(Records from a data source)
# # # #
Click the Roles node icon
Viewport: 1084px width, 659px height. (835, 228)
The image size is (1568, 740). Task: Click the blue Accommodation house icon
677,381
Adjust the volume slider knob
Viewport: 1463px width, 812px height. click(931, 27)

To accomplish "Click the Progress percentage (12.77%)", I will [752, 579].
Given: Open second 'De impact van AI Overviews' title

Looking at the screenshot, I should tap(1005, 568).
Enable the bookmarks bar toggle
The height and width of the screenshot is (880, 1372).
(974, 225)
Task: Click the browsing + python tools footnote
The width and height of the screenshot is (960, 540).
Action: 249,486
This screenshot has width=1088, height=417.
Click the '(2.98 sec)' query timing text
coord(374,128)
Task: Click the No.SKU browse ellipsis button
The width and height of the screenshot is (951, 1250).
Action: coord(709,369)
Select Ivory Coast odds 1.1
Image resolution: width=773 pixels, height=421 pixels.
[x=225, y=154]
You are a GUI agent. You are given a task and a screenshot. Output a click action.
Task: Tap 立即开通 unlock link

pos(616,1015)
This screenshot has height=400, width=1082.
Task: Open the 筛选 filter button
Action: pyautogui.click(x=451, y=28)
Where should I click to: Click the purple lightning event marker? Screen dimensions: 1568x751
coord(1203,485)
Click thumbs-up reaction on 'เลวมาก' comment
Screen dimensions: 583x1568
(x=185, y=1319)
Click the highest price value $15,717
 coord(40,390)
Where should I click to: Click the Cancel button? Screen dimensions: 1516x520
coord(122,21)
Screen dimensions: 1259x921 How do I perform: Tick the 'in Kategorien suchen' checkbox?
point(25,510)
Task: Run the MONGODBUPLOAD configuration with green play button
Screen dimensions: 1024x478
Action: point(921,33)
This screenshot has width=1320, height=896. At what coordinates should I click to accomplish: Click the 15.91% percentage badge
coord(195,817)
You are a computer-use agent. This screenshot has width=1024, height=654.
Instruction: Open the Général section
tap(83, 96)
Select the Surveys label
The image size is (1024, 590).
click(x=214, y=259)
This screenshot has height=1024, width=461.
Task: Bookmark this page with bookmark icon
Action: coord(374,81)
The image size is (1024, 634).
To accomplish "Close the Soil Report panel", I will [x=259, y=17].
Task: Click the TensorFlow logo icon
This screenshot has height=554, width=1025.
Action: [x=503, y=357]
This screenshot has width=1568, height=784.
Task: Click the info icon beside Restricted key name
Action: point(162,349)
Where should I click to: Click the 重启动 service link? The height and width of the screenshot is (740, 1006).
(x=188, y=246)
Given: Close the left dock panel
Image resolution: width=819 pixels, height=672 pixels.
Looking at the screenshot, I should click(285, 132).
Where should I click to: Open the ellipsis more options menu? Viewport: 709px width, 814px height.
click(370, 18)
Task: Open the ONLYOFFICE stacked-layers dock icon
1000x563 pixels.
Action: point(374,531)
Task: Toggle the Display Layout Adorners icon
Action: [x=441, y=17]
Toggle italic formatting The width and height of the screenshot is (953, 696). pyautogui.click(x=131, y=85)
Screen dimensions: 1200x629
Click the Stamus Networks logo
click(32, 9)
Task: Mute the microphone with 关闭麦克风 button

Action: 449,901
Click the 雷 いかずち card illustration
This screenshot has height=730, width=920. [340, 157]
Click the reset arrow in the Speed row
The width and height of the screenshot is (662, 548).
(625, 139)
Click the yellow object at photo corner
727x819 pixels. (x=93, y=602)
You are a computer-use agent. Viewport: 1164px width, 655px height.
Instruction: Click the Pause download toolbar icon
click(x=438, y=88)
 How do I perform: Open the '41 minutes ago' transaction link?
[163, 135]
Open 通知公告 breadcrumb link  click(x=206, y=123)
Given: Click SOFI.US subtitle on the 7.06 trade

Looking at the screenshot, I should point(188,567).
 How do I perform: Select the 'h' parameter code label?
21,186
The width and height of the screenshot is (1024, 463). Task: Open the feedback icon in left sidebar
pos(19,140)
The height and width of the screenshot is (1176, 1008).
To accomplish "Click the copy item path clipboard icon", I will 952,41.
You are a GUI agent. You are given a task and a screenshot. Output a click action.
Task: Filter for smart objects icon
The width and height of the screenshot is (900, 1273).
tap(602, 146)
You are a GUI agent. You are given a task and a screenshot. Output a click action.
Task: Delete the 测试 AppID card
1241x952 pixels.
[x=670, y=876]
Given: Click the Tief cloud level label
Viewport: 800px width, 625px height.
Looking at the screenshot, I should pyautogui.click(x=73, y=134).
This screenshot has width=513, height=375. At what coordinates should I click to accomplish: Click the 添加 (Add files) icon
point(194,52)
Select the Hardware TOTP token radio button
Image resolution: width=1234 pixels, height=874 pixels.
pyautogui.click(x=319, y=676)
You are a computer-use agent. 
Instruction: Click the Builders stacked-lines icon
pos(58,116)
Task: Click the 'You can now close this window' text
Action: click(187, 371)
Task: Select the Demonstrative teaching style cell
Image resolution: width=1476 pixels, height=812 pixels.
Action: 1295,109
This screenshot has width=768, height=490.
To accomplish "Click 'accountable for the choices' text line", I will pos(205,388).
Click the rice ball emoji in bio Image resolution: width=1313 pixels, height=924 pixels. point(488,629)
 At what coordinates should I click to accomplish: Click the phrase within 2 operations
# # # #
» The problem
From the data above, copy every line where "will" appears.

» Answer section
To accomplish "Click the Progress percentage (12.77%)", I will [752, 579].
To accomplish "Close the Soil Report panel", I will [x=259, y=17].
To accomplish "Click the copy item path clipboard icon", I will 952,41.
To accomplish "Click 'accountable for the choices' text line", I will pos(205,388).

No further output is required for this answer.